Quando 2015 recebemos o primeiro e-mail em inglês, ainda morávamos em São Paulo e era fascinante que alguém na Alemanha tivesse visto o portefólio do André e quisesse que ele trabalhasse remotamente para lá! E foi assim também que eu caí de paraquedas na outra parte da animação: a produção. Na altura o André não era tão fluente a inglês e eu fazia toda a parte de atendimento, sem sequer imaginar que isso era um trabalho. Com a nossa Internet de 10 megas(!) demorávamos a noite inteira a enviar um projecto…
Desde aí fiquei com a pulga atrás da orelha a fim de produzir trabalho para lugares distantes. Passado alguns anos mudámos para Lisboa e as nossas carreiras decolaram. De tal forma que quando o nosso sócio nos desafiou para abrirmos o nosso próprio estúdio nem pensamos duas vezes e mergulhamos de cabeça – o nosso estúdio chama-se CARTEL e é um estúdio totalmente remoto. Os sócios sou eu, Ágata (portuguesa), o André (brasileiro) e o Roald (sul africano, que mora na Alemanha). Todos já moramos fora, falamos várias línguas (entre nós inglês) e colaboramos com freelancers do mundo inteiro (vários deles Brasileiros). Trabalhamos remotamente para qualquer lugar do planeta, literalmente!
Como a evolução da Internet e da tecnologia, hoje em dia conseguem-se fluxos de trabalho 100% remotos. Zoom e GMeets para reuniões, Discord e Slack para comunicar em tempo real, Asana e Shotgun para gestão de projectos, bem como as várias plataformas de transferência e armazenamento de arquivos em cloud tornam esta realidade possível. Conhecemos mais de um animador morando no Brasil e trabalhando para grandes estúdios norte-americanos ou do UK. Para além do caso, esse já Português, de um director criativo que conceptualiza open titles para famosas séries americanas, do seu estúdio em Lisboa.
Se nos dissessem há 10 anos atrás que estaríamos a trabalhar a partir de casa para grandes estúdios lá fora, acho que a maior parte das pessoas não acreditaria. Mas a verdade é que para bem e para mal o Covid trouxe-nos o novo normal do home office. Do outro lado, as empresas também já se aperceberam que não precisam de trabalhar apenas com o talento ao local, que podem expandir a pesquisa agora pelo mundo inteiro. Por isso, o momento certo para encontrar novos clientes internacionais é agora.
Ficam aqui as 3 dicas para ter sucesso no trabalho remoto com empresas internacionais:
- Portfólio: um bom portfólio é o melhor começo – se está desactualizado, refazer. Se pode estar melhor, refazer. Para além disso, ter os pés na terra, humildade e saber as nossas qualidades (e defeitos!!) ajudam a perceber que tipo de estúdios podemos prospectar.

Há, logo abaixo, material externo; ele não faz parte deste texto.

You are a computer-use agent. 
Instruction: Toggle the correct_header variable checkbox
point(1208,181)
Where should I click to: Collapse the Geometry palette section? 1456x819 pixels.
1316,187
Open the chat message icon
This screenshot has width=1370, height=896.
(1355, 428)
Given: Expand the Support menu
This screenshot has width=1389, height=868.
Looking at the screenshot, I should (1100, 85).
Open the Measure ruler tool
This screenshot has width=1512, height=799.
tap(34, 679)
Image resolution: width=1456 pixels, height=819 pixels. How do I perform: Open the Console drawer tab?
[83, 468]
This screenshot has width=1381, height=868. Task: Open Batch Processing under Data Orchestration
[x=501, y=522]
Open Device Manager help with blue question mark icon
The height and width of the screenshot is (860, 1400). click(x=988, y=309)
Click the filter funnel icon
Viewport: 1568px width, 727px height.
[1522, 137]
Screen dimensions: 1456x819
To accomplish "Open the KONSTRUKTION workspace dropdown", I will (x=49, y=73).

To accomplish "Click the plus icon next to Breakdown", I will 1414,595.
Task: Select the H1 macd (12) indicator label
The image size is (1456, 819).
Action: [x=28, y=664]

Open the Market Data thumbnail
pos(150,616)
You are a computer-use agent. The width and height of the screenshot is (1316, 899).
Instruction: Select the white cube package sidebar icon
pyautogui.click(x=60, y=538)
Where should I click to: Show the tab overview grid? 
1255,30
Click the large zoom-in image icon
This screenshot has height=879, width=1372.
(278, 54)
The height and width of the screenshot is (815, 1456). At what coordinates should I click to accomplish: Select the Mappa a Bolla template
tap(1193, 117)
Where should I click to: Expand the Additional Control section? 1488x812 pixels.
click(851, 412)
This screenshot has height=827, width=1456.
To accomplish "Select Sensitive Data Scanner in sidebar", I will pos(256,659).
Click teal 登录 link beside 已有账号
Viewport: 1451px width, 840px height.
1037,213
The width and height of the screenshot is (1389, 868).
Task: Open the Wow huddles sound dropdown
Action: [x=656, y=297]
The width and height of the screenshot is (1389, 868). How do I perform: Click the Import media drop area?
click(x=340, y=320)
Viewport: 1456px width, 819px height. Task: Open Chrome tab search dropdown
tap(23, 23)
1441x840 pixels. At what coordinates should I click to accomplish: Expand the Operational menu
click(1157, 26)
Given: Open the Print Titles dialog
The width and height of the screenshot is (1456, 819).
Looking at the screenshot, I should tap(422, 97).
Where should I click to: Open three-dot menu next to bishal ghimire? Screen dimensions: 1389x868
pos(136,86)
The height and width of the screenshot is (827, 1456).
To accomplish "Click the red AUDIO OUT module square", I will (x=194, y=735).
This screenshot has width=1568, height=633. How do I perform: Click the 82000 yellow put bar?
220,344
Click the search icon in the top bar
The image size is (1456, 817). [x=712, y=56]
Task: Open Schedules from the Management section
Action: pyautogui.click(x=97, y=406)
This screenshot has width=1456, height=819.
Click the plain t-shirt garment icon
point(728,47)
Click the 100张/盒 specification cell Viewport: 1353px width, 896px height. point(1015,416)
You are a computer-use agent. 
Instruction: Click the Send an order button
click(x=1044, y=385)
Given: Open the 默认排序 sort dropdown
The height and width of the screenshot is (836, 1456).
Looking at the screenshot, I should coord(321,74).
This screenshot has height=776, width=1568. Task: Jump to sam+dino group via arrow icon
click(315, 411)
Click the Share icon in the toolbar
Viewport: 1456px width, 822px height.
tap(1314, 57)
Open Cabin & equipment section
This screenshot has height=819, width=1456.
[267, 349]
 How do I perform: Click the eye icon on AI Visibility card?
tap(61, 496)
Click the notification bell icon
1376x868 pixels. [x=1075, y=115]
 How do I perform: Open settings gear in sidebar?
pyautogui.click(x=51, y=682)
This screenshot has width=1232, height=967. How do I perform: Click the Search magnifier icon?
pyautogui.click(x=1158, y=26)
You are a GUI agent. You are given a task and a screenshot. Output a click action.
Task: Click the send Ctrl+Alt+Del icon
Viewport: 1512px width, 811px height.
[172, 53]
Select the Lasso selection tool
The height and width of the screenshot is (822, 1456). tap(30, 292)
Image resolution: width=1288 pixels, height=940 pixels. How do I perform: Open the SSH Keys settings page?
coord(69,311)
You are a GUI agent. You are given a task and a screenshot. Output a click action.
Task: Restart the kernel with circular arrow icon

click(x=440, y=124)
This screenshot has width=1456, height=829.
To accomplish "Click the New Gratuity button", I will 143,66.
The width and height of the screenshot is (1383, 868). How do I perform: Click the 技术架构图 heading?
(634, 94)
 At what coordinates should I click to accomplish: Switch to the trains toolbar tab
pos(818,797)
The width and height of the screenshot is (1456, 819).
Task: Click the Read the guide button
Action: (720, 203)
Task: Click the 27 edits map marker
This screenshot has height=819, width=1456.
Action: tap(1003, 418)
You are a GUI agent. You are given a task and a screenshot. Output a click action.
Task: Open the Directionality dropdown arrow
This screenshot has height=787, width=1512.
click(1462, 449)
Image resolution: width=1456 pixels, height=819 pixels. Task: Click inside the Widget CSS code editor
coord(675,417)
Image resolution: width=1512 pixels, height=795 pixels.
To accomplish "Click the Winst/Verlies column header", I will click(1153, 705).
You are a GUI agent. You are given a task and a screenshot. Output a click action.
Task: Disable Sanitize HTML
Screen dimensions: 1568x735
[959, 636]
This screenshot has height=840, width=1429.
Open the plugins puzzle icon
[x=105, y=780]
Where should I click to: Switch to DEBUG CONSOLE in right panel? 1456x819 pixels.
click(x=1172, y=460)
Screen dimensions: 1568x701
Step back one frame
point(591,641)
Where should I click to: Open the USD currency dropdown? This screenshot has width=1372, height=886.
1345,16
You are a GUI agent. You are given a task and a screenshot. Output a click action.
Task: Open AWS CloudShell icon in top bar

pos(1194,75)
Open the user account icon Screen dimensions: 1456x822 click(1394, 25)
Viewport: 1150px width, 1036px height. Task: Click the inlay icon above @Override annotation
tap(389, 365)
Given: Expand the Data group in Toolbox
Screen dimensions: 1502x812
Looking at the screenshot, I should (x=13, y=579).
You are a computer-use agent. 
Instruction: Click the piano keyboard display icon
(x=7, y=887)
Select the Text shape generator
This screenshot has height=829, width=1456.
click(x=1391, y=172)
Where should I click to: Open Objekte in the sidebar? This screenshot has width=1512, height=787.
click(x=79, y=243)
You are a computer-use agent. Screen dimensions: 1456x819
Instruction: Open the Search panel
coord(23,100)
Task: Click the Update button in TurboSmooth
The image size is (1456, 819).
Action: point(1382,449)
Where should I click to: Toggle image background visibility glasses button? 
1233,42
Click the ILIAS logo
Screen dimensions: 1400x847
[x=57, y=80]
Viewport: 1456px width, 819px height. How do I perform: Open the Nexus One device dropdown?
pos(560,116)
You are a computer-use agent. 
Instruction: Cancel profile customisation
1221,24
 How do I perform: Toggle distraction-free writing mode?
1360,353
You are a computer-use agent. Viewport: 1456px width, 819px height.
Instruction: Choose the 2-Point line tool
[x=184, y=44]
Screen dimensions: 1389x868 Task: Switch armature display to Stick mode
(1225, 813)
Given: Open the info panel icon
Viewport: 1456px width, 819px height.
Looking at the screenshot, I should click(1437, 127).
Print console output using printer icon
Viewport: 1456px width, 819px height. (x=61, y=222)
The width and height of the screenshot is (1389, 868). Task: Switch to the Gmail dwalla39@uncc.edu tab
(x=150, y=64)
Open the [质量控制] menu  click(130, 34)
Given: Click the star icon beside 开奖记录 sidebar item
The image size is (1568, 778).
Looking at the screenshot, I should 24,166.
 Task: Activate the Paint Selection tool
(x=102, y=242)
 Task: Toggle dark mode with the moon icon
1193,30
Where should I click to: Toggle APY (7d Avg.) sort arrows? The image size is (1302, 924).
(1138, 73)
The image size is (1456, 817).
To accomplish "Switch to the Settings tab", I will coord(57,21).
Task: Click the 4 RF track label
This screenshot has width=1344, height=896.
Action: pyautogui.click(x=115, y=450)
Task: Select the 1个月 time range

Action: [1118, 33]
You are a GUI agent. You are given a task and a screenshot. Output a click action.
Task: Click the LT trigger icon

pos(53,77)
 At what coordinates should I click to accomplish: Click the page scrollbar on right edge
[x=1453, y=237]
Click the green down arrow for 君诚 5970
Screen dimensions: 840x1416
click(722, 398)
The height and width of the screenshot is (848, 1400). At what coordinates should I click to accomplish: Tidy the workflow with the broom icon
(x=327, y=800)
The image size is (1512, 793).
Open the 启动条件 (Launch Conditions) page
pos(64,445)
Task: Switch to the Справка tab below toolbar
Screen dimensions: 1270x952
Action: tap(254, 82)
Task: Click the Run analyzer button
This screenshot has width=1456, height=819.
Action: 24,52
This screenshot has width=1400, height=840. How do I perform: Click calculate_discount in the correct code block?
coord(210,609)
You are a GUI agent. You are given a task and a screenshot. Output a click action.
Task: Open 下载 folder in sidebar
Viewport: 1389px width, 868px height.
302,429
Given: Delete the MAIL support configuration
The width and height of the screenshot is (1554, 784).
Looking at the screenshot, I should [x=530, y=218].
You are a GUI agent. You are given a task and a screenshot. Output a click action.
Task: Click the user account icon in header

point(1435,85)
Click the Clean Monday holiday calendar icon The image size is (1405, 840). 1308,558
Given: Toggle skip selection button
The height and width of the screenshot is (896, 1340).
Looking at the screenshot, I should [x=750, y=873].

- Reaching out/prospeção: dificilmente um animador será escolhido por uma empresa, por isso, enviar o portfólio para estúdios faz parte do trabalho de um animador freelancer. Entender porque se escolhe um estúdio invés de outro e comunicar isso, bem como personalizar ao máximo o email enviado (nunca enviar em massa para todos os estúdios um email genérico!) ajudam a começar a conversa com o outro lado.
- Boa comunicação: ser claro, avisar com antecedência que precisa de mais prazo/ajuda e evitar erros no inglês (usem o Grammaly ou outras ferramentas de correção de ortografia!) ajudam os produtores do outro lado a manter o fluxo de trabalho organizado e sem atrasos.
Então de que estão à espera? Boa sorte!